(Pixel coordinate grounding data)
━━━━

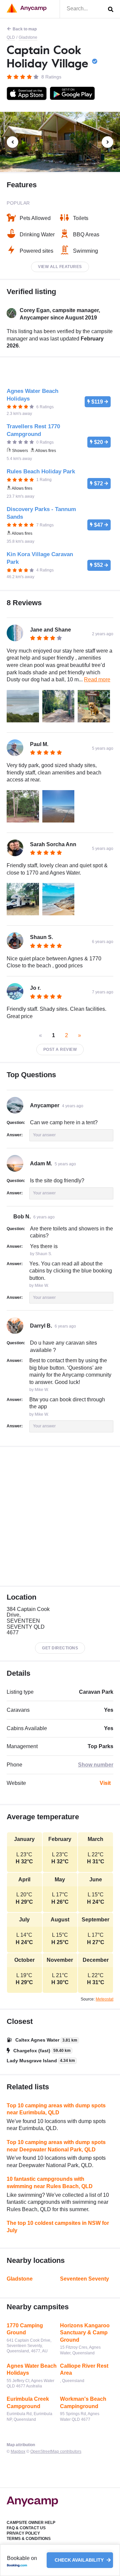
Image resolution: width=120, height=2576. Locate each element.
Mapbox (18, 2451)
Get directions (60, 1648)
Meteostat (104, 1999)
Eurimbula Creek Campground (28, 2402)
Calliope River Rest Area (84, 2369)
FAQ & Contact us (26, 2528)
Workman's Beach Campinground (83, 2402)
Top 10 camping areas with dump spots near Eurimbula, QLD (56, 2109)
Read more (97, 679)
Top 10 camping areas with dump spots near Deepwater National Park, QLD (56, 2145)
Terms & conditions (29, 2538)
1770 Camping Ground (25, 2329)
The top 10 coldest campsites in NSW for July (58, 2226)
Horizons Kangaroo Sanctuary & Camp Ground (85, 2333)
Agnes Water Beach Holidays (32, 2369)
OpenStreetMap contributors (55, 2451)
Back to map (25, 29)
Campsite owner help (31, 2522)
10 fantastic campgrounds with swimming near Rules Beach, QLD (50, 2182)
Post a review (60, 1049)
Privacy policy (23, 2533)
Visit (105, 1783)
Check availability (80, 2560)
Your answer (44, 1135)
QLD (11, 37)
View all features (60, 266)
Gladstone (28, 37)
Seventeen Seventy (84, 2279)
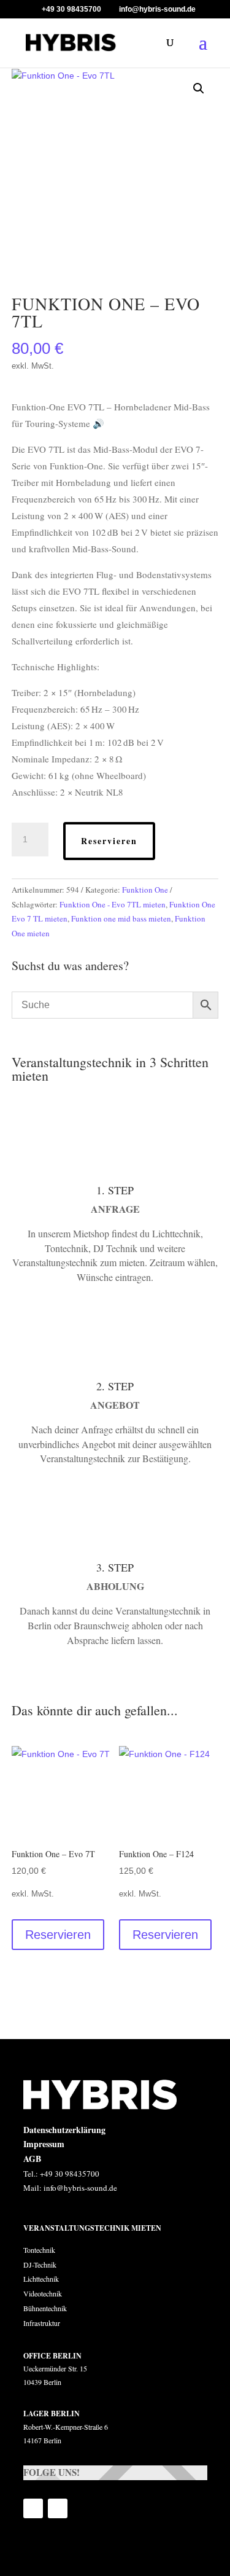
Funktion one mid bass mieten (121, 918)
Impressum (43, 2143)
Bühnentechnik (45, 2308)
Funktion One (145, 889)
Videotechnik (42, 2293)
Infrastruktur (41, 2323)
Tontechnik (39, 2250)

━━━━

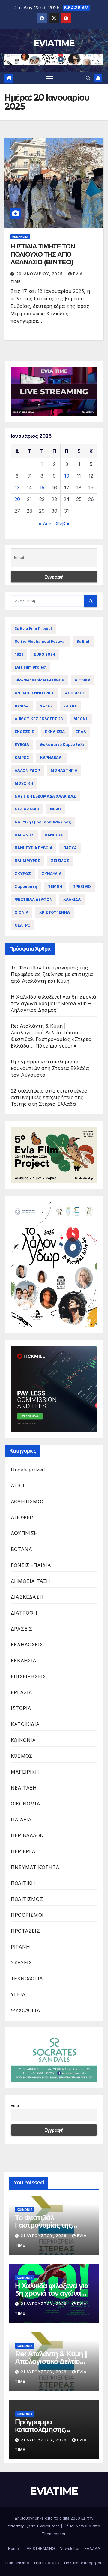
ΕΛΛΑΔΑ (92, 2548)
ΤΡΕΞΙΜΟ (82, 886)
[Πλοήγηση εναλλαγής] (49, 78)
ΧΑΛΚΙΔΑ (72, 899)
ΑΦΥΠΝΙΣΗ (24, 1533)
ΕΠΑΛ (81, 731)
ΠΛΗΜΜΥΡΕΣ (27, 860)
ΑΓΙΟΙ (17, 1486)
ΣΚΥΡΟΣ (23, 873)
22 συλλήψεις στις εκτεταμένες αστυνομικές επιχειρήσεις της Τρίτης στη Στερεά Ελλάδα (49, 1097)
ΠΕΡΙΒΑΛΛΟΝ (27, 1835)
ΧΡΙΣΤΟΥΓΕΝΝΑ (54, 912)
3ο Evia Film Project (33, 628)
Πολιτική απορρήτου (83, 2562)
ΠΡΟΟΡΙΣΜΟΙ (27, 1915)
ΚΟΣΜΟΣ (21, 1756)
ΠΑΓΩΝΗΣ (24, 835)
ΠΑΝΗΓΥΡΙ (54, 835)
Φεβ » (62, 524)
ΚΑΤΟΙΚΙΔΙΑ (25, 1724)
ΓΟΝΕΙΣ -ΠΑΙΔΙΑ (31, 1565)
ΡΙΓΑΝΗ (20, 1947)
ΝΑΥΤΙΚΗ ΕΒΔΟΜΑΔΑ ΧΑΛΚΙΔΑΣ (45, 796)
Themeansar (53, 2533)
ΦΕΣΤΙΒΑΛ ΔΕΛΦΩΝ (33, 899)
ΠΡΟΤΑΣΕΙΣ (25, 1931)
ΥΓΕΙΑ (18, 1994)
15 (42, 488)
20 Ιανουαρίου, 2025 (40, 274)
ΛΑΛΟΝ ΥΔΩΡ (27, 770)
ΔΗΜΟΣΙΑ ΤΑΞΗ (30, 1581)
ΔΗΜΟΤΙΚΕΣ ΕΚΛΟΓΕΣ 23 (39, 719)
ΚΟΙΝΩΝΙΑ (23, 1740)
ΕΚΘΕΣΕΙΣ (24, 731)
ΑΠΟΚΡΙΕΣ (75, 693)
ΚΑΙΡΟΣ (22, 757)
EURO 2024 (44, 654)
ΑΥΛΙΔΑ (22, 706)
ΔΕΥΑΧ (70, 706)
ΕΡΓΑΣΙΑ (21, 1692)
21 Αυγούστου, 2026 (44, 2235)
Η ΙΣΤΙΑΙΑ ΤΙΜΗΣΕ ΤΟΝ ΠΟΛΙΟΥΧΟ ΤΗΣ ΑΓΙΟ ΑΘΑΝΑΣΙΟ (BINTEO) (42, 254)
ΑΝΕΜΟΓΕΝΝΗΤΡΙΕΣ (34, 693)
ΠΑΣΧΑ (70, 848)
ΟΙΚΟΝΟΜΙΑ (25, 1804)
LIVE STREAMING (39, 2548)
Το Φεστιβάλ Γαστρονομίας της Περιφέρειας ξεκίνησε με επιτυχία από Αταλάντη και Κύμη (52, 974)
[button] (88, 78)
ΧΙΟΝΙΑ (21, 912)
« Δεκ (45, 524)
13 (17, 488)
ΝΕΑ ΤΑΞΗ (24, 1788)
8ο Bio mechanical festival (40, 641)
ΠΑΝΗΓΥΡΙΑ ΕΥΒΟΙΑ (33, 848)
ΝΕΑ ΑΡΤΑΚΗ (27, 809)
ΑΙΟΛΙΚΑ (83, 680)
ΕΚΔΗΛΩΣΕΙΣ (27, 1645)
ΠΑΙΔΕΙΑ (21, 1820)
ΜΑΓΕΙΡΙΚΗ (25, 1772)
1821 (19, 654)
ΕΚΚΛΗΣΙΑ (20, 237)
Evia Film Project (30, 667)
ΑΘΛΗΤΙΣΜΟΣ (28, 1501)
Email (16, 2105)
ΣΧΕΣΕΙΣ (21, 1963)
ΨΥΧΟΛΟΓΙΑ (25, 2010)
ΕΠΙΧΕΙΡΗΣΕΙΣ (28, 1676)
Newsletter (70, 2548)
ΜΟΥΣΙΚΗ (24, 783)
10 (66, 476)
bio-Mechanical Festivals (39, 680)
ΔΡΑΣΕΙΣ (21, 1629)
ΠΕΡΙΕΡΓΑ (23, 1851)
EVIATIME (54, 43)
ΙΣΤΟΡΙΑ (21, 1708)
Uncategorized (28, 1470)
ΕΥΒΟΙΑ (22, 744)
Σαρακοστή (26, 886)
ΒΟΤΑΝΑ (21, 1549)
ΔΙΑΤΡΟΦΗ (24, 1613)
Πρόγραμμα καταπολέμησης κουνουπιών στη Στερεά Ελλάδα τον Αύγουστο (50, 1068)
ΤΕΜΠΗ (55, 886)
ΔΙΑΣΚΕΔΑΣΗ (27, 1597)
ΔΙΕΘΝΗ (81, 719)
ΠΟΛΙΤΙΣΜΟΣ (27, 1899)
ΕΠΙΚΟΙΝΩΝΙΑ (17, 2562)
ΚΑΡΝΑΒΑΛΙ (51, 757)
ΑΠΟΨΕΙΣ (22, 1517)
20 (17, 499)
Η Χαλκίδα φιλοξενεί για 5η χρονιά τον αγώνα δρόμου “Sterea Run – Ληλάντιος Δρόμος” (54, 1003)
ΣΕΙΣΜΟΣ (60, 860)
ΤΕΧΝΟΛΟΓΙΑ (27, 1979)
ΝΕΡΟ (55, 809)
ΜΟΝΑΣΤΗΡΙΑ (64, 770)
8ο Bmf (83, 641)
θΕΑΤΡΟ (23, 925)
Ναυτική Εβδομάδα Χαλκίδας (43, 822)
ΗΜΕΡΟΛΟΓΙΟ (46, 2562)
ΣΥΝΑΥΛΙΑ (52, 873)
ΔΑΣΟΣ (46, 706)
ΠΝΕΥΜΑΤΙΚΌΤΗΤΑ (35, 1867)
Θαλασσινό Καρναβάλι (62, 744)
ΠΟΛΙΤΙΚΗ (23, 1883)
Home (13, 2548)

━━━━

* Task prompt
Could you write out, exactly as they stand, only the lines above that begin at the line with "ΠΝΕΥΜΑΤΙΚΌΤΗΤΑ (35, 1867)" and stop after the line with "Home (13, 2548)"?

* Your solution
ΠΝΕΥΜΑΤΙΚΌΤΗΤΑ (35, 1867)
Θαλασσινό Καρναβάλι (62, 744)
ΠΟΛΙΤΙΚΗ (23, 1883)
Home (13, 2548)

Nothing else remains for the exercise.